BEGIN Record extracts

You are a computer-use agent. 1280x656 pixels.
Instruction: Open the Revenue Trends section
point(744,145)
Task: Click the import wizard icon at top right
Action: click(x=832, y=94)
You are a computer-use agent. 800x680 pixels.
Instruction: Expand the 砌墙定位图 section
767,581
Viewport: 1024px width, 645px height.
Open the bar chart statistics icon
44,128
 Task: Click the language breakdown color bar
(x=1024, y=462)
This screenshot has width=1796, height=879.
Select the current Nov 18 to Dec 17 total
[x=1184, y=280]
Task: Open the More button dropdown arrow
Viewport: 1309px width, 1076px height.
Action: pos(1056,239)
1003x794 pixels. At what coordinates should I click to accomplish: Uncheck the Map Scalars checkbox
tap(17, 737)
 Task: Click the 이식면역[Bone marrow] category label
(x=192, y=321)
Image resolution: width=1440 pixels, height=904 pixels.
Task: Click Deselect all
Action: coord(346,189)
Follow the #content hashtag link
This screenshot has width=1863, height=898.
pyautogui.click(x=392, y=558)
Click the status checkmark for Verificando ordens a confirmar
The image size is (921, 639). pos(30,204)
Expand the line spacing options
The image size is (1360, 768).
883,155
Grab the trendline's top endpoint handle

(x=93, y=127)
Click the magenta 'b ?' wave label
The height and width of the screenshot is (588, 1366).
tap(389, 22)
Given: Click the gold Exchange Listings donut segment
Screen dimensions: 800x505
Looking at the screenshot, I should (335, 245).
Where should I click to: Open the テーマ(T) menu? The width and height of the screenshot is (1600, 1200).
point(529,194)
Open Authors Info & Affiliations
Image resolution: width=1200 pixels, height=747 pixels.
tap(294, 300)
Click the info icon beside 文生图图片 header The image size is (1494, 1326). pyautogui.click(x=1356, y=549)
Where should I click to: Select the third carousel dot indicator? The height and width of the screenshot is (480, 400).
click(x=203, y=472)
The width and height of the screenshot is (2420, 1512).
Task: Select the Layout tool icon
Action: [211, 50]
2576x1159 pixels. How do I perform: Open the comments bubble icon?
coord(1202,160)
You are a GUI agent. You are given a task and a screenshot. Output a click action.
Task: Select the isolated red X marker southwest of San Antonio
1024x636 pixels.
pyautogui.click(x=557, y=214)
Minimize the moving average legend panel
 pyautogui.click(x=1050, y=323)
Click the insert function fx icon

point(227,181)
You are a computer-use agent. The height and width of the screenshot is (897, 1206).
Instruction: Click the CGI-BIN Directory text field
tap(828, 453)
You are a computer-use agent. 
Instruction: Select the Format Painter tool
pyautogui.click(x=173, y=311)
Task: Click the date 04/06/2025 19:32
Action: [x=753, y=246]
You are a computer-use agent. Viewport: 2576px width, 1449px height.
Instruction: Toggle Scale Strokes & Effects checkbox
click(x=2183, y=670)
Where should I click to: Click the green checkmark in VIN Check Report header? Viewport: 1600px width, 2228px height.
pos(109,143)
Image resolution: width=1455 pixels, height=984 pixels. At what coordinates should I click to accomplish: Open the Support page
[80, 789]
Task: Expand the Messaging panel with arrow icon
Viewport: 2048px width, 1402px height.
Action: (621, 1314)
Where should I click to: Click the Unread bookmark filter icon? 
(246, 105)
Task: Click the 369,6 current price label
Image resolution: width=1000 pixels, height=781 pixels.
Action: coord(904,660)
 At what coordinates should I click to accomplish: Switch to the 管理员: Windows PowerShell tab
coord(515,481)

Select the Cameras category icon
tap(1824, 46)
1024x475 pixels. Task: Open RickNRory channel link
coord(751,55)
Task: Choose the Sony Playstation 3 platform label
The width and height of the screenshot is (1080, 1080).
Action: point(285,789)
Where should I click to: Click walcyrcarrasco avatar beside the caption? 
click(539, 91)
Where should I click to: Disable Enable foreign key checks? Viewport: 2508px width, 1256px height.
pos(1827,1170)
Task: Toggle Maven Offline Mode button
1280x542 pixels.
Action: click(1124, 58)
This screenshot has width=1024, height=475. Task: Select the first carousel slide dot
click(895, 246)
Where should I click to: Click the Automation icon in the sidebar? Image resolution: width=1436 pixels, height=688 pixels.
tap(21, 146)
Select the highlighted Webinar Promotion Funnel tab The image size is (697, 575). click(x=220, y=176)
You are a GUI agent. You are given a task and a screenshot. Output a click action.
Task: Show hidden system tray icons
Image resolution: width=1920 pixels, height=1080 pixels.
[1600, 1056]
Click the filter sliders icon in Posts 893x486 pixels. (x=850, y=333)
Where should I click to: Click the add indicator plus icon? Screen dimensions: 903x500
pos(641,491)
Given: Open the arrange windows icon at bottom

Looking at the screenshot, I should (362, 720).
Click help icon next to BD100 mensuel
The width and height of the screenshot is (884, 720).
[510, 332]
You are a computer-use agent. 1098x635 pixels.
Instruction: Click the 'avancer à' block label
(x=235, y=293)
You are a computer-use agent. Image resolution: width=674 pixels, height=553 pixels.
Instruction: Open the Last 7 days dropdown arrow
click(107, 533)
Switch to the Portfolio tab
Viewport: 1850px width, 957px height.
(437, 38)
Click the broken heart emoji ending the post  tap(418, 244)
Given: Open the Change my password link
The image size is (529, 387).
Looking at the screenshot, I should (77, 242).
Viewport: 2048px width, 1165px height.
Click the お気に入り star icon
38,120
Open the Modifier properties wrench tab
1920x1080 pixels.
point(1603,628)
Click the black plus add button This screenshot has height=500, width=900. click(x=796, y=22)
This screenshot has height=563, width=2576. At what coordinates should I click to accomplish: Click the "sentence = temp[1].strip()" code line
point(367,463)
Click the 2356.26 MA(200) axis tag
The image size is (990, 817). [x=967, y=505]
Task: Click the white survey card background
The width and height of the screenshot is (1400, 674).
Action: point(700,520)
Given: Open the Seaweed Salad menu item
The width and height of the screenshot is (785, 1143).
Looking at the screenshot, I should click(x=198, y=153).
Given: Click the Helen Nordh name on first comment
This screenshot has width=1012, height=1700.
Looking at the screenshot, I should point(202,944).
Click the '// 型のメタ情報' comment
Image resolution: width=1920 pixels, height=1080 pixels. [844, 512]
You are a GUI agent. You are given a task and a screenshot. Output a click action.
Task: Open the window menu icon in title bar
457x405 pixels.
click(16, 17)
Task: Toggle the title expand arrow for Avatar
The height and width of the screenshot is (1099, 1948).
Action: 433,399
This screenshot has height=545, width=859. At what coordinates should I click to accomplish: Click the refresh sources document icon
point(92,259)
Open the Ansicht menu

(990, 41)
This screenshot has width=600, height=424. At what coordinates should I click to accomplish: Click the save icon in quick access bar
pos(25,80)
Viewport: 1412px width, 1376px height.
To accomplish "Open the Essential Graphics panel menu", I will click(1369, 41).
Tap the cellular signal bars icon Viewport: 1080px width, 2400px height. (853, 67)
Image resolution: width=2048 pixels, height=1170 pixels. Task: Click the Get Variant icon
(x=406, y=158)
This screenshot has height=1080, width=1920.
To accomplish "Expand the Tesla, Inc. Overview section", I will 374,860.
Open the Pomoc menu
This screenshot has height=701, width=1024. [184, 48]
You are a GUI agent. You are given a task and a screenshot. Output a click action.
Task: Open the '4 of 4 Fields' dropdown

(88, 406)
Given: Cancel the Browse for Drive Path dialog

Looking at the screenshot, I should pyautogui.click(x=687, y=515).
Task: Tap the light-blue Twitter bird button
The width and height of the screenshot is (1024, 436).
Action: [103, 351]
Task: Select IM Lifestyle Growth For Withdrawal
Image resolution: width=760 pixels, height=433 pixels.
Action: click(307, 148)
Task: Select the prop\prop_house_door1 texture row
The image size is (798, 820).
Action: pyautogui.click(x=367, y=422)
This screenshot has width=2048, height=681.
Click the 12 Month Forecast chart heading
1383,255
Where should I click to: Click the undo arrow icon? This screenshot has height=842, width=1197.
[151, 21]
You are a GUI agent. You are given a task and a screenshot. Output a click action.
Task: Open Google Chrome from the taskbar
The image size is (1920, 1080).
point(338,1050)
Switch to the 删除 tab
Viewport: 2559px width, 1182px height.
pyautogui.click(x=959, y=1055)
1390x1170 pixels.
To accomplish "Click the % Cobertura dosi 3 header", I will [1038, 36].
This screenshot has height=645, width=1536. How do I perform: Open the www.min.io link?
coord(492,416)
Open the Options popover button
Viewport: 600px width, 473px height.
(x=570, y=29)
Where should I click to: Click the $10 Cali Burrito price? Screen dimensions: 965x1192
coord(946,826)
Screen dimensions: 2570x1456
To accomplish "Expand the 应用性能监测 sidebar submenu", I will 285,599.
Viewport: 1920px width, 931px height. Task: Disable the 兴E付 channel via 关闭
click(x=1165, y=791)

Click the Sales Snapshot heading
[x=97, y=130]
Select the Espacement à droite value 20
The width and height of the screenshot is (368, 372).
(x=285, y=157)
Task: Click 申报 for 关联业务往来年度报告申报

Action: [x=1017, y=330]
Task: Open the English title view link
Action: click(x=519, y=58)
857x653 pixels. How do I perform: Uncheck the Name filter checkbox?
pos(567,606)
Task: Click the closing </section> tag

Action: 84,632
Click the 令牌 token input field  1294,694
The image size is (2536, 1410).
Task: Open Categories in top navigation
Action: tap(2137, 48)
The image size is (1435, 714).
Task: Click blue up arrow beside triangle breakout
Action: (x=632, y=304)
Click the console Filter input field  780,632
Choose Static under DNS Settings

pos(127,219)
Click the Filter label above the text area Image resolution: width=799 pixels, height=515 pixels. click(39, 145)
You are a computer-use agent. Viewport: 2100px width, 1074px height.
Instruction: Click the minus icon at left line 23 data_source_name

END Record extracts

--- Problem requirements ---
Please gather every line of the records above that contains the string "checkbox" and copy each one in full.

--- The reply ---
1003x794 pixels. At what coordinates should I click to accomplish: Uncheck the Map Scalars checkbox
Instruction: Toggle Scale Strokes & Effects checkbox
857x653 pixels. How do I perform: Uncheck the Name filter checkbox?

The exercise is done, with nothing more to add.